BEGIN Provided information
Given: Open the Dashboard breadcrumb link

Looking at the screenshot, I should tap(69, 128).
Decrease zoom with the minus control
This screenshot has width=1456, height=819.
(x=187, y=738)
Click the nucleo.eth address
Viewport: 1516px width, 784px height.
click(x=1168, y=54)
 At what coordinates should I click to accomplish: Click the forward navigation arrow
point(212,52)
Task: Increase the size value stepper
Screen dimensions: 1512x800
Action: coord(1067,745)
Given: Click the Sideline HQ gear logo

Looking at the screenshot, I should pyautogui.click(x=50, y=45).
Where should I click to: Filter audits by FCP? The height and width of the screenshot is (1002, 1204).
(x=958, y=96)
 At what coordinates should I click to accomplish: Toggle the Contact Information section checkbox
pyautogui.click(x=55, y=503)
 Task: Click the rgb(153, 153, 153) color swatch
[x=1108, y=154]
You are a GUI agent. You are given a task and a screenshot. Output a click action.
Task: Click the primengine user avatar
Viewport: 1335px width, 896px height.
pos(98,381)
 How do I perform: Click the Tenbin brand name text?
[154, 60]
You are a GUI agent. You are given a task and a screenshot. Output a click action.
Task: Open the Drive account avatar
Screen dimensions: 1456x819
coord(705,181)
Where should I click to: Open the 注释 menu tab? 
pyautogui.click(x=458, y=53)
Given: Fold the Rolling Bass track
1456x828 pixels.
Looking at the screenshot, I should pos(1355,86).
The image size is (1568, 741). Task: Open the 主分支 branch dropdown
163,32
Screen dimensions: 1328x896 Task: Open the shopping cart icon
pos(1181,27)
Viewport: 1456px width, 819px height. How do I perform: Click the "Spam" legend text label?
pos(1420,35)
END Provided information
## [What is being asked]
Set down the lines from the one with "1456x828 pixels." through the end of the data above. Keep each exactly as written and add no other line.

## [Result of the task]
1456x828 pixels.
Looking at the screenshot, I should pos(1355,86).
The image size is (1568, 741). Task: Open the 主分支 branch dropdown
163,32
Screen dimensions: 1328x896 Task: Open the shopping cart icon
pos(1181,27)
Viewport: 1456px width, 819px height. How do I perform: Click the "Spam" legend text label?
pos(1420,35)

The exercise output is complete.